**Records supplied:**

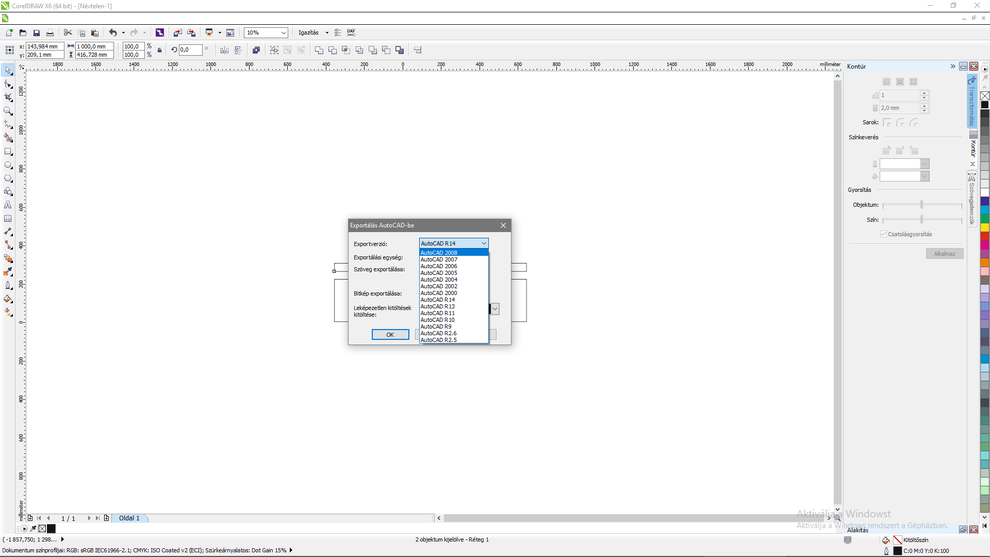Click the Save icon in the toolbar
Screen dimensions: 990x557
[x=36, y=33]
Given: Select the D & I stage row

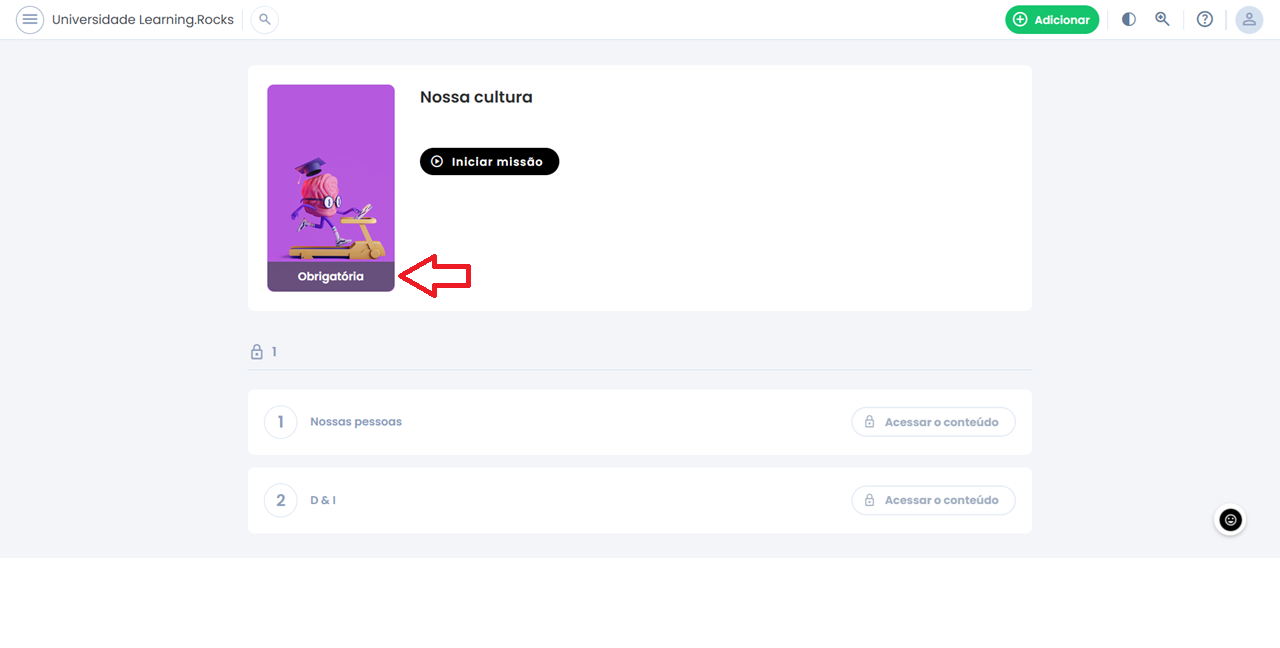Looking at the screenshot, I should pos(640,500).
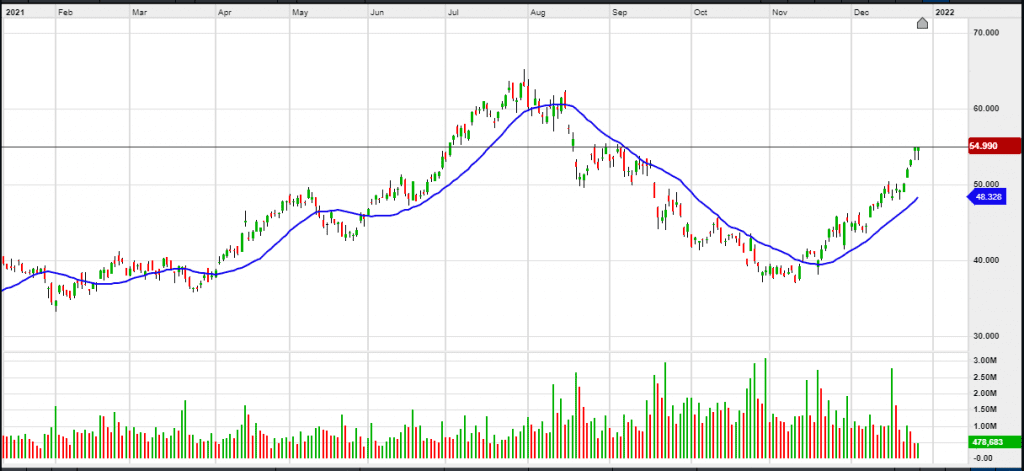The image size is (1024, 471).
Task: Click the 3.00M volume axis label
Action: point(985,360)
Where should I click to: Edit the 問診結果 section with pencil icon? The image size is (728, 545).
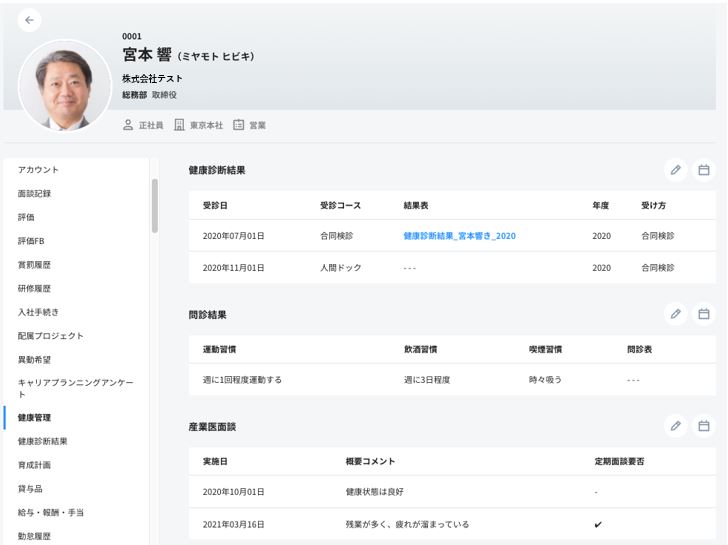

**Instructions to follow:**
The span to retype runs from the line containing "Given: Select the D & I stage row" through the last line of the listing above, both ends included; copy it exactly, without pictures.

**Reply to the task:**
Given: Select the D & I stage row

Looking at the screenshot, I should pos(640,500).
The image size is (1024, 471).
Task: Click the 3.00M volume axis label
Action: point(985,360)
Where should I click to: Edit the 問診結果 section with pencil icon? The image size is (728, 545).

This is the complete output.